§ Reading passage:

-- BEGIN --

Non-Ownership Business Models for Solar Energy
59 Pages Posted: 24 May 2019 Last revised: 29 Oct 2020
Date Written: April 20, 2019
Problem Definition: Solar power companies have introduced innovative non-ownership business models—leasing and power purchase agreement (PPA)—in addition to sales. Under these models, the company installs solar panels for a customer, who purchases the electricity generated from the panels. Under leasing, a customer pays a fixed fee, whereas under PPA, a customer pays a per-unit price for the electricity generated. The adoption of solar panels is also promoted by investment and generation subsidies, which are received by customers under sales, but by the solar power company under non-ownership models. In addition, some states currently have restrictions on non-ownership model(s) to protect utility firms' profits. Motivated by this context, we analyze the economic and environmental implications of such subsidies and restrictions.
Practical and Academic Relevance: The share of non-ownership business models of the residential solar installations is approximately 40% and we contribute to the OM literature by being the first to endogenize a solar power company's business model decisions to inform policymakers regarding the ongoing discussion on subsidies and restrictions.

-- END --

§ Extracted entries:
-- BEGIN --

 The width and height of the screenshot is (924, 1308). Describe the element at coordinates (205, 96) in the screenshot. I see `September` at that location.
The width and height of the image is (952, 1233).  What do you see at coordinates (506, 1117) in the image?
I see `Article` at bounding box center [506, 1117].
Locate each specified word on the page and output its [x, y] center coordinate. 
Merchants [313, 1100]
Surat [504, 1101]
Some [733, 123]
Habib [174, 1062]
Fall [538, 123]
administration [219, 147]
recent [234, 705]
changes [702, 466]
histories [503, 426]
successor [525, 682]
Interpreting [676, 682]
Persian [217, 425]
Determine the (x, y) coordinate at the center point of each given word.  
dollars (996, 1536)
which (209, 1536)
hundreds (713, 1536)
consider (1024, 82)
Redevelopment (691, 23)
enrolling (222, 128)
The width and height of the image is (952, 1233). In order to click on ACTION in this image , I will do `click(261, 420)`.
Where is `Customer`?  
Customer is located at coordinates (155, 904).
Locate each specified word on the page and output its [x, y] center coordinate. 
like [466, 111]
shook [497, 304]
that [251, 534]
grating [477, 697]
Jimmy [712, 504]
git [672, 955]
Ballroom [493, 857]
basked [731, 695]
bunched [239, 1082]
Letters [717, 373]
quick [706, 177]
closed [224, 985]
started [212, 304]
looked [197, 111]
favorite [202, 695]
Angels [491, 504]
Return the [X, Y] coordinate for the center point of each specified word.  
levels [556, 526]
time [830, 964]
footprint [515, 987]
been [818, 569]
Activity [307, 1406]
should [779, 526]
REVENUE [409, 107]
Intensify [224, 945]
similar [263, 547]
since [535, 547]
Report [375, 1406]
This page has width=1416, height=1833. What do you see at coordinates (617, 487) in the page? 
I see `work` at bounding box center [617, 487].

-- END --

§ Requests:
1. From the abstract on solar energy business models, return the passage starting with "Practical and Academic" and going on through "on subsidies and restrictions.", reproduced word for word.
2. Answer the following questions using the abstract on solar energy business models:
(a) Under leasing, what kind of payment does a customer make?
(b) According to the abstract, why do some states restrict non-ownership models?
(c) Approximately what share of residential solar installations do non-ownership business models account for?

§ Task results:
1.
Practical and Academic Relevance: The share of non-ownership business models of the residential solar installations is approximately 40% and we contribute to the OM literature by being the first to endogenize a solar power company's business model decisions to inform policymakers regarding the ongoing discussion on subsidies and restrictions.

2.
(a) A fixed fee.
(b) To protect utility firms' profits.
(c) Approximately 40%.